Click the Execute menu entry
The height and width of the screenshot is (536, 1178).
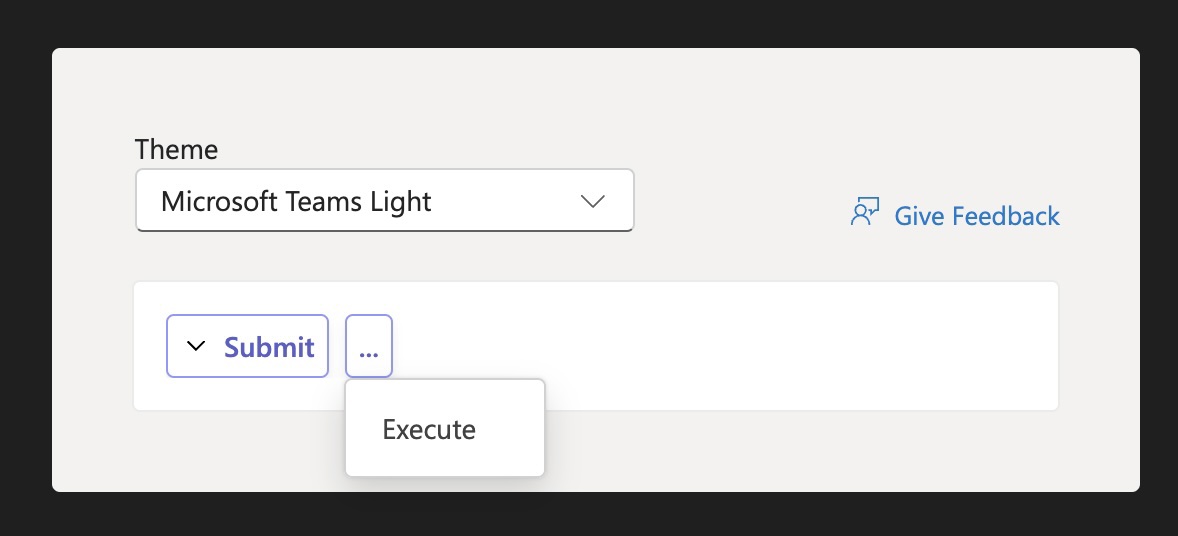pos(445,429)
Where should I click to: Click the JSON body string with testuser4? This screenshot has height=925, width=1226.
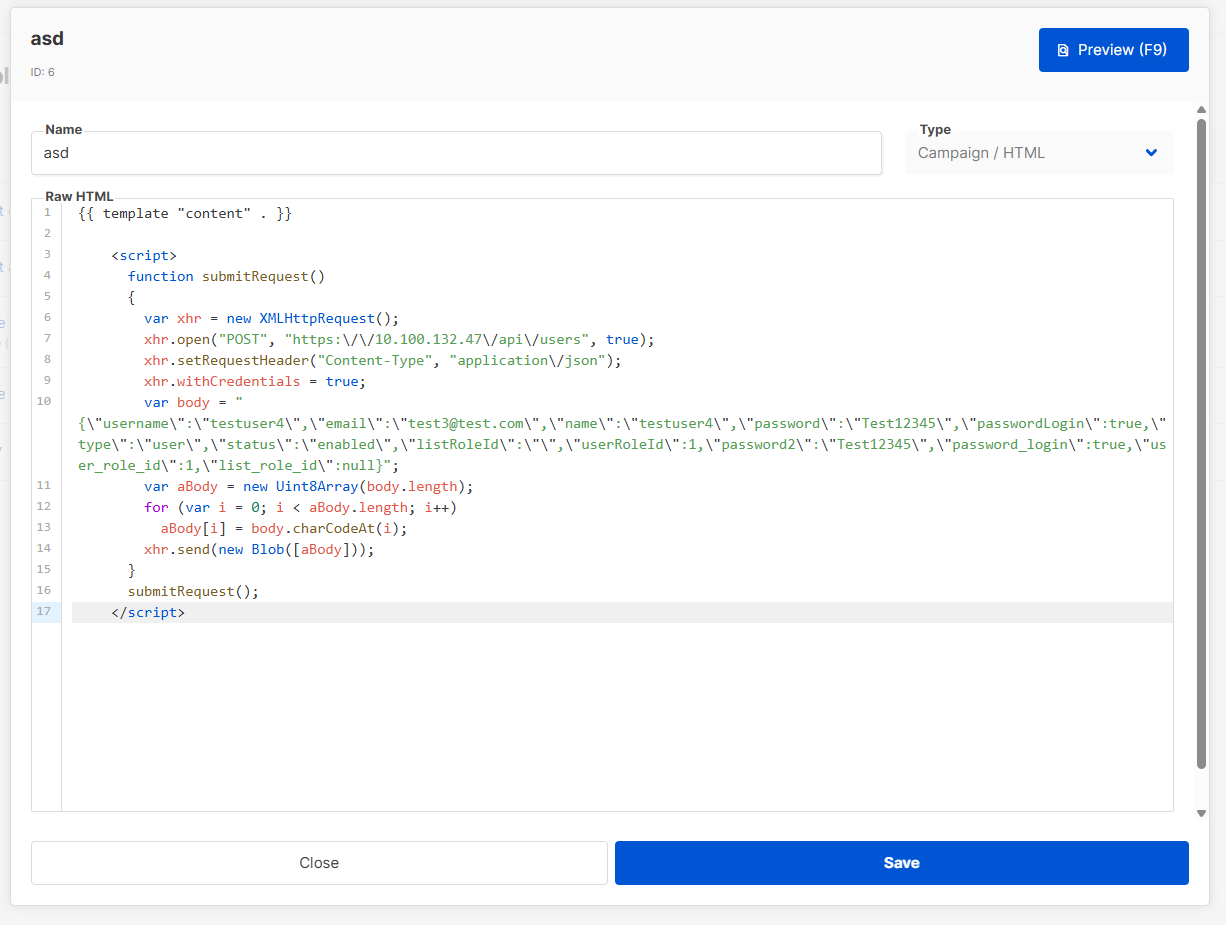click(620, 444)
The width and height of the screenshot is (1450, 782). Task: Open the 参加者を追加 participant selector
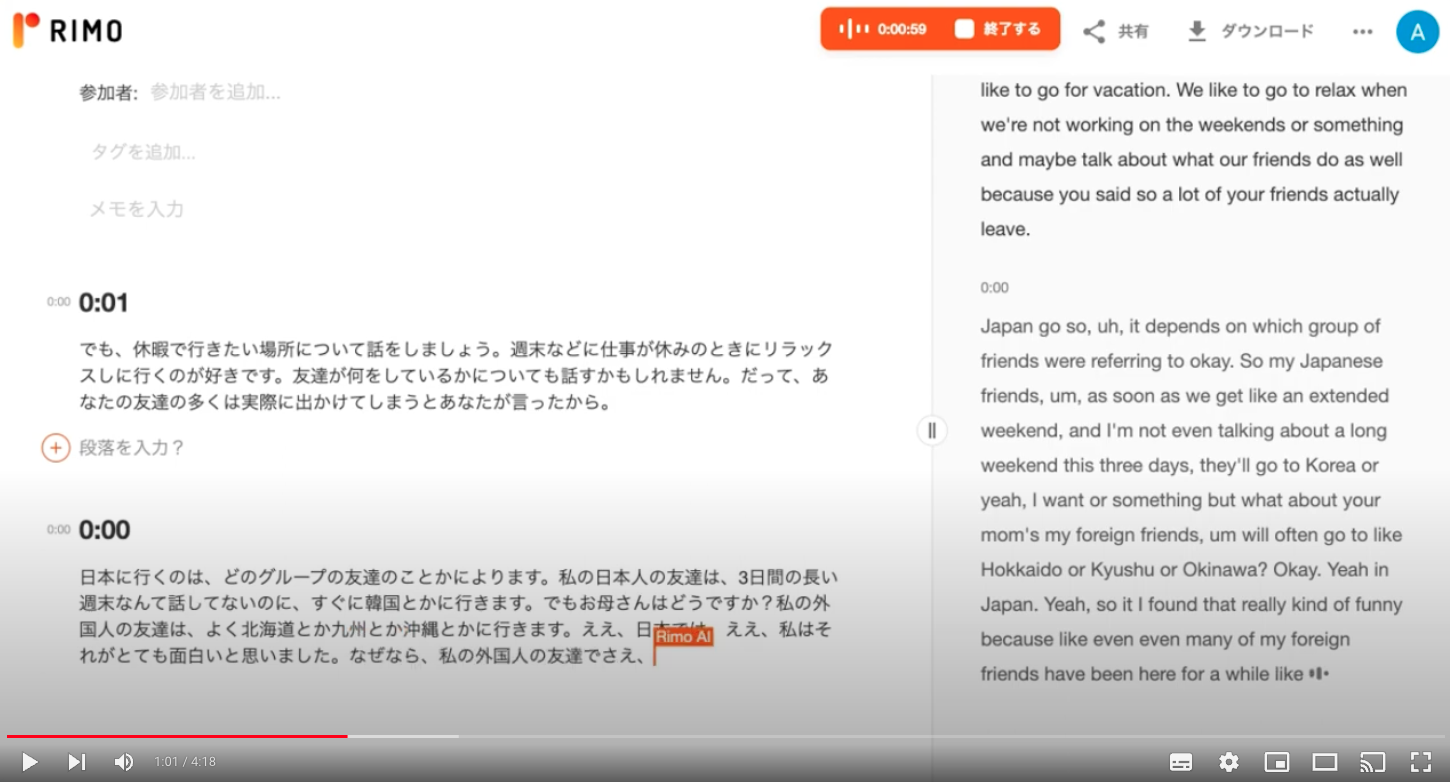214,92
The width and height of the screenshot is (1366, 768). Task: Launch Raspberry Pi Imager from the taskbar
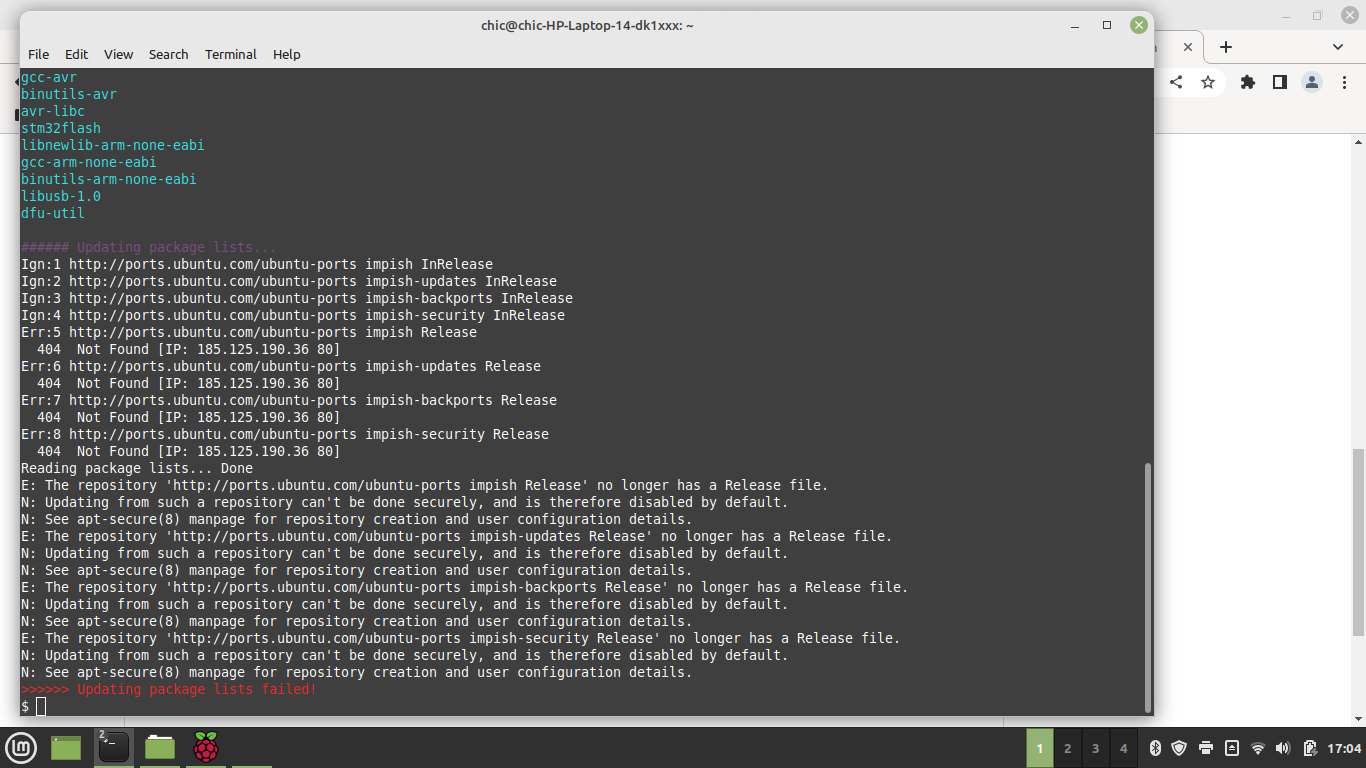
────────────────────
**BRIEF**
Reproduce, exactly and with no pictures, the lines from the line containing "The width and height of the screenshot is (1450, 782)." through the closing line of the data above, keeping both ends.

**FINAL ANSWER**
The width and height of the screenshot is (1450, 782). Task: Open the 参加者を追加 participant selector
214,92
The width and height of the screenshot is (1366, 768). Task: Launch Raspberry Pi Imager from the taskbar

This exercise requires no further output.